How to Apply the "Make Believe" Philosophy

If you're feeling stuck, Hutchins doesn't just want you to read her stuff; she wants you to do something about it. She’s big on the idea of "nostalgia as a tool."

Look, life is hard. Between the 9-to-5 grind and the constant noise of the world, it’s easy to forget what actually makes you happy. Victoria’s whole brand is built on the idea that you can "take a walk with optimism" even when everything feels like a mess.

  1. Identify your "childhood joys." What did you do for fun before you cared about what people thought?
  2. Move your body. She’s a yoga teacher for a reason. She believes movement helps unlock the words that are stuck in your head.
  3. Stop hiding. A major theme in her work is the "embarrassment" of how long we’ve been hiding from ourselves.
  4. Embrace the "ands." You can be a former lawyer and a poet. You can be heartbroken and hopeful.

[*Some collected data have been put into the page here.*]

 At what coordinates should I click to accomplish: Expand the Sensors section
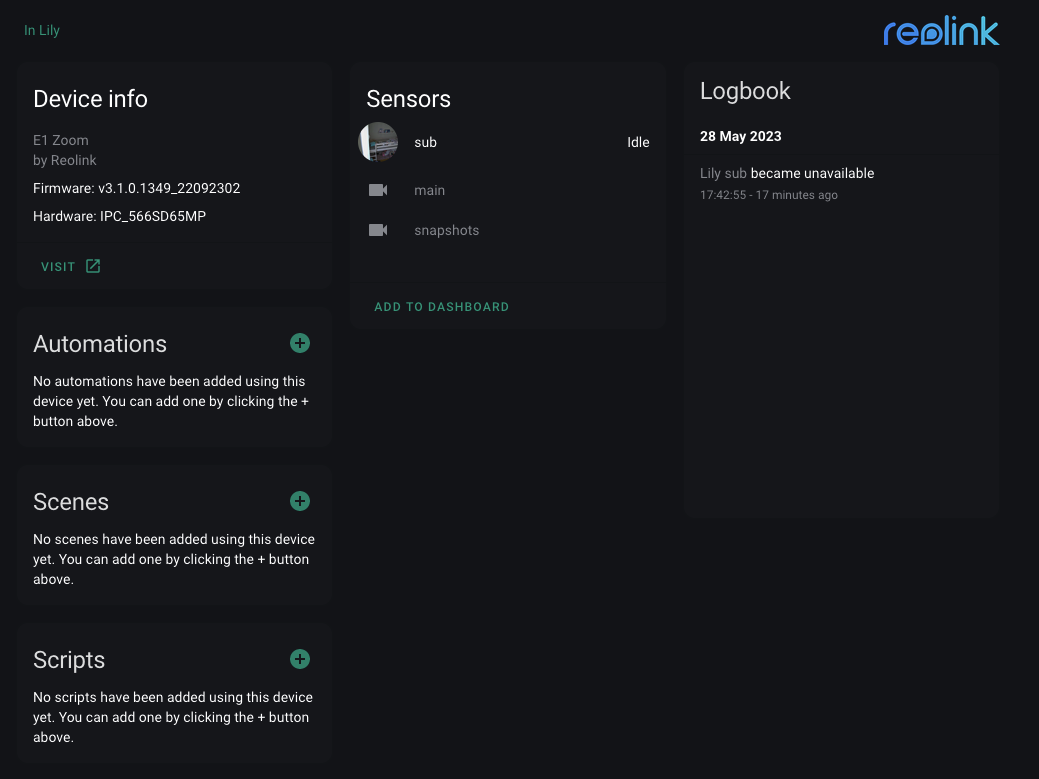[x=408, y=99]
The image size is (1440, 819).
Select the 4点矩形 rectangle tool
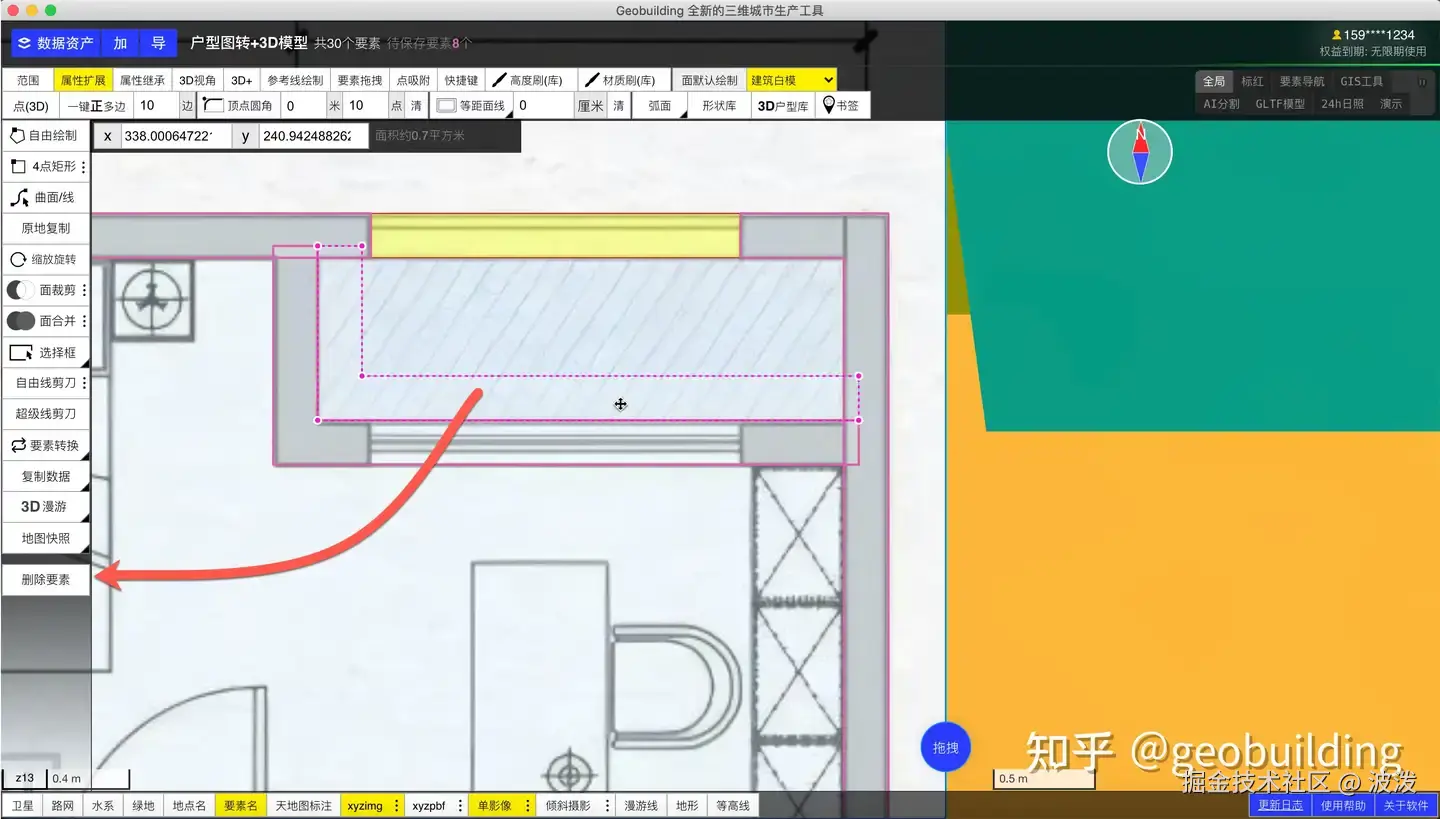46,167

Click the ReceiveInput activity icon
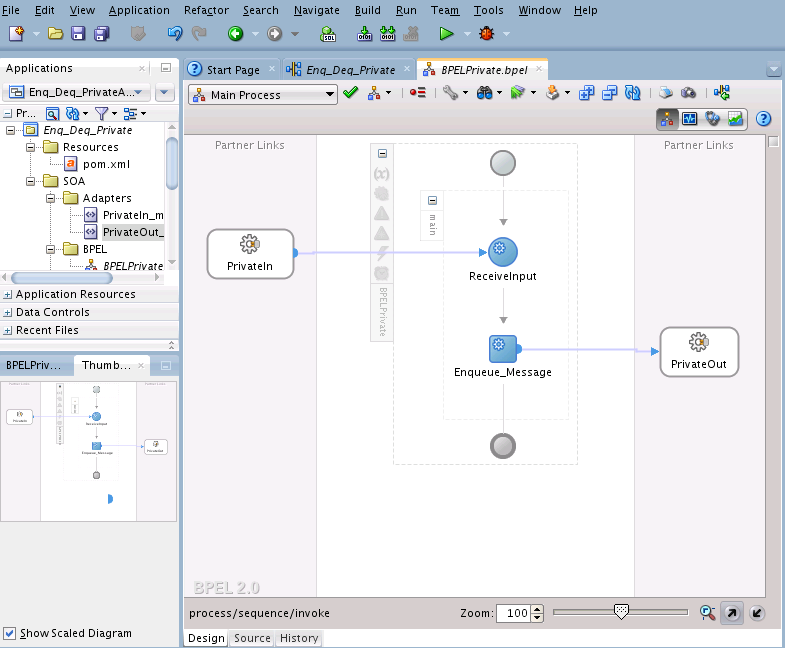pyautogui.click(x=502, y=252)
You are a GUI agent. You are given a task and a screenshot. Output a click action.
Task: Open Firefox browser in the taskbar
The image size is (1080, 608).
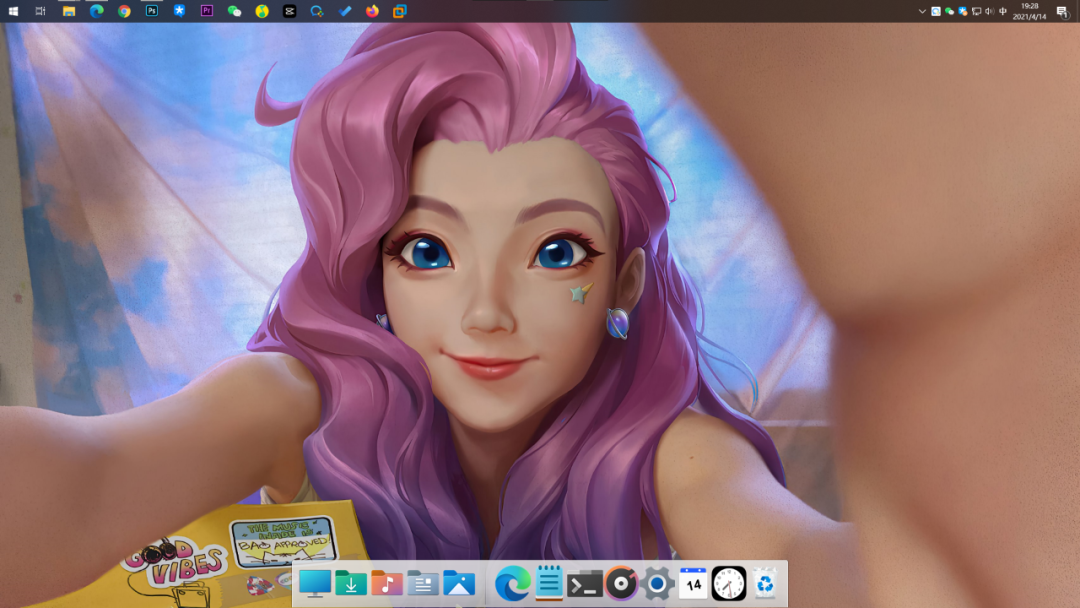[372, 11]

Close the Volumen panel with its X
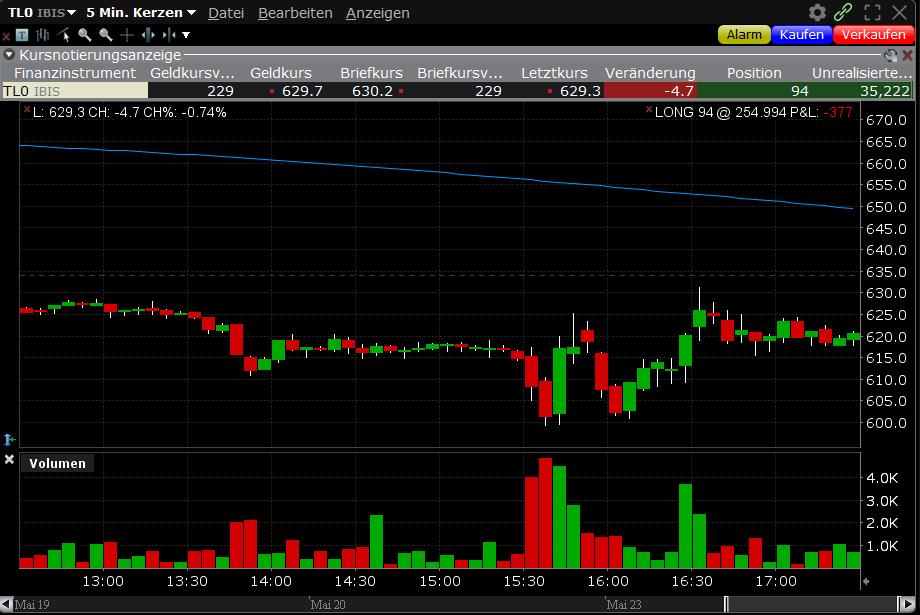(x=9, y=459)
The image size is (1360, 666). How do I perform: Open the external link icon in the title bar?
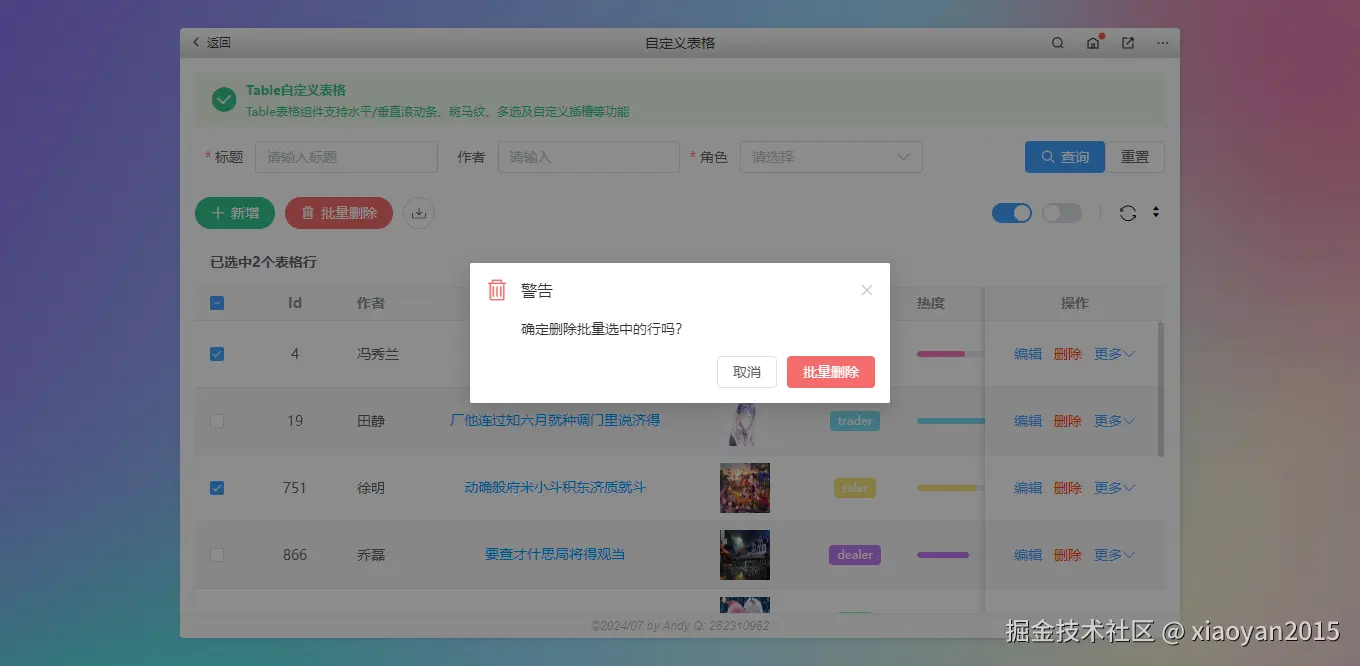1127,43
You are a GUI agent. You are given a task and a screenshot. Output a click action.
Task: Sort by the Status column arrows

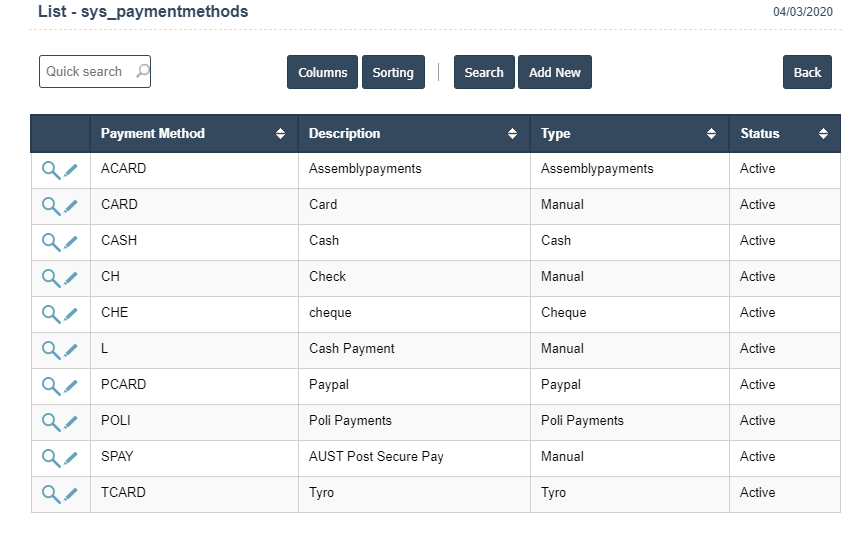coord(823,134)
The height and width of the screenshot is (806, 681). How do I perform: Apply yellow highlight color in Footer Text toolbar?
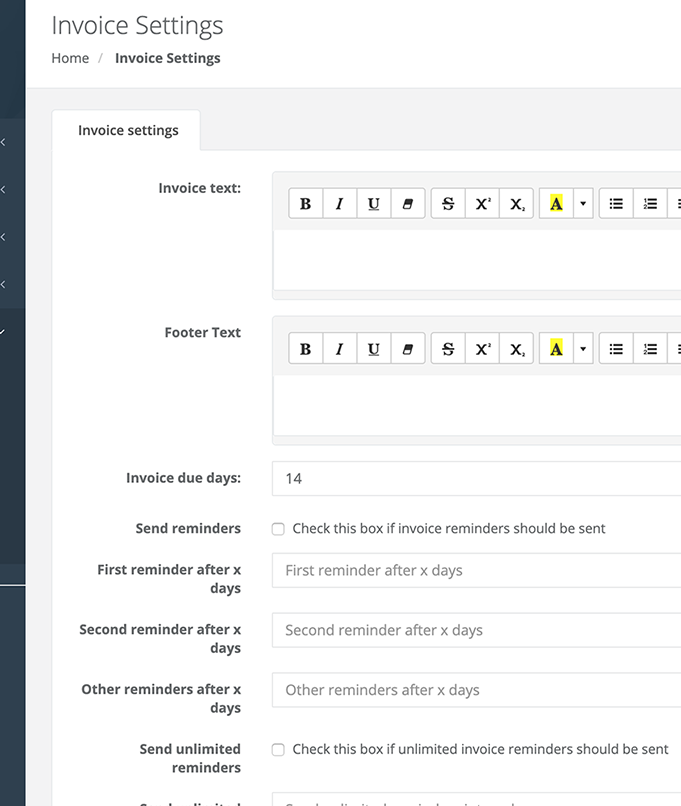tap(556, 349)
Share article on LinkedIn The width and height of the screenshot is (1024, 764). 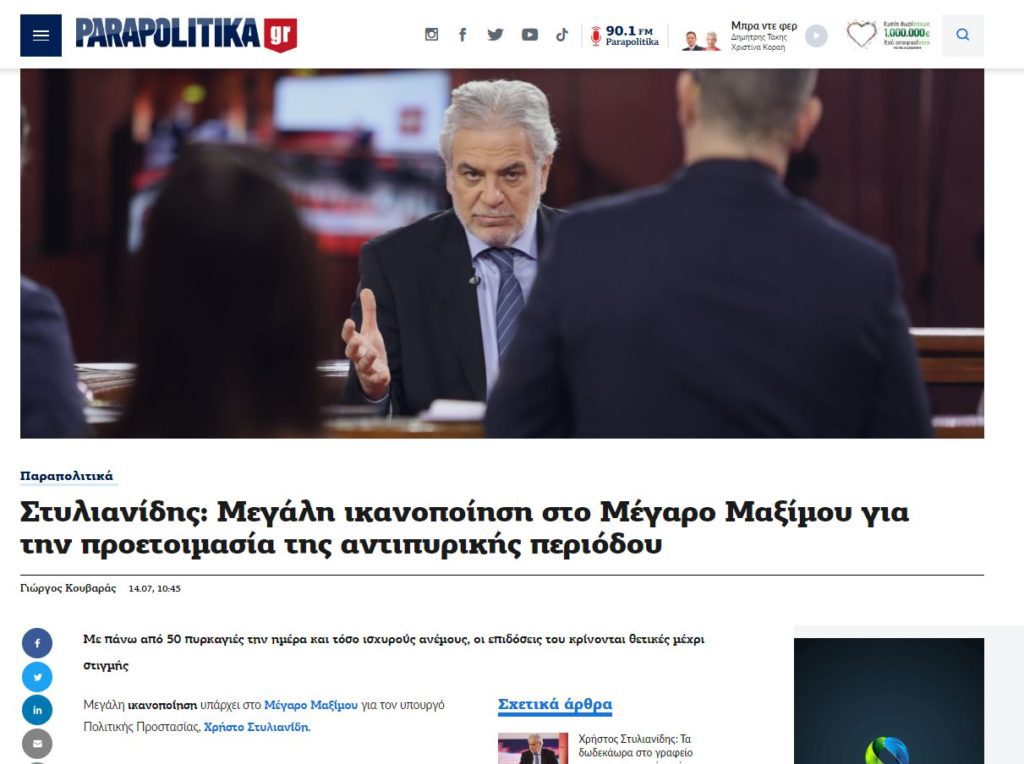tap(37, 710)
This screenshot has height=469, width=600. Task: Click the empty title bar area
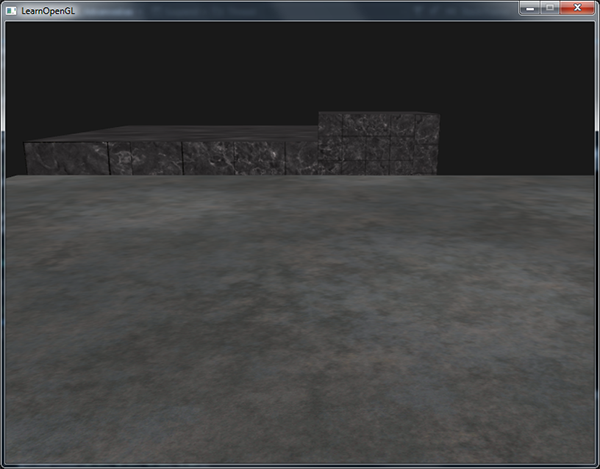point(300,10)
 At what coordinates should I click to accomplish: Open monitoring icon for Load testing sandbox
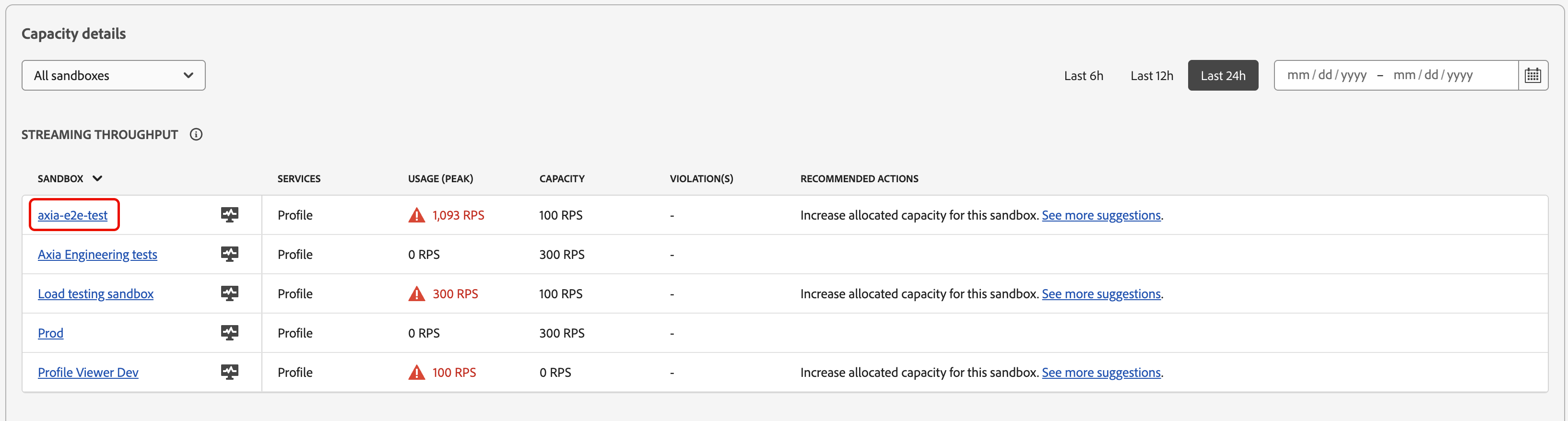coord(229,294)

Victoria Hutchins is living proof that you can pivot. You don't have to stay in the box you built for yourself when you were 22. Her work with brands like Lululemon and Ulta shows that even the "big" world is starting to value this kind of softness over the old-school hustle culture.

If you’re struggling to "stick around" or just feel like your soul is tired, her work is a pretty good place to start. It’s not about pretending everything is perfect. It’s about making believe that things can get better until they actually do.

To really get the most out of this approach, try picking up a copy of the book and reading it while outside. No phone. No distractions. Just you and the "beautiful chaos" she writes about. You might find that the version of yourself you’ve been looking for is just waiting for you to stop being so serious.


Next Steps for Your Journey

  • Audit Your Inner Dialogue: Take five minutes tonight to write down one thing you loved doing as a ten-year-old. Figure out how to do a version of that this weekend.
  • Practice Mindful Movement: Follow a "Daily Victorian" yoga flow (often found on her TikTok) specifically focusing on the breath rather than the pose's perfection.
  • Read "Make Believe" Chronologically: The five sections (Wonder, Body, Hope, Love, Heaven) are designed as a progression. Don't skip around; let the narrative of reclamation build naturally.